**TASK TO CARRY OUT:** From the line that contains "Terms and Conditions [link] (478, 748)" to the end of the entries, write out every line exactly, including both ends, and nothing more.

Saved data entries:

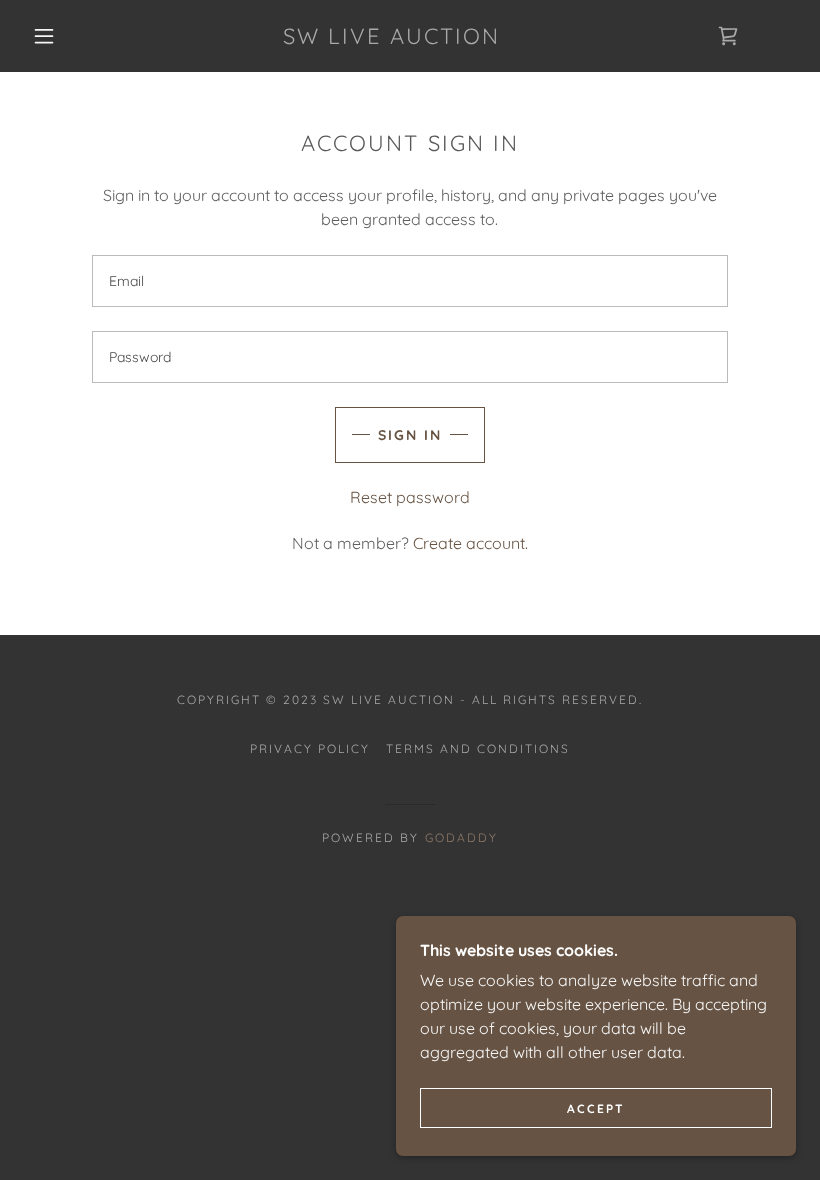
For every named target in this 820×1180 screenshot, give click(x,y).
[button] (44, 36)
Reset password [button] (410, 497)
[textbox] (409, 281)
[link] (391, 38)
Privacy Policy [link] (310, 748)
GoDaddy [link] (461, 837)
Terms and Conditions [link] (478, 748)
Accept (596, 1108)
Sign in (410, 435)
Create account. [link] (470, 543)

**OUTPUT:**
Terms and Conditions [link] (478, 748)
Accept (596, 1108)
Sign in (410, 435)
Create account. [link] (470, 543)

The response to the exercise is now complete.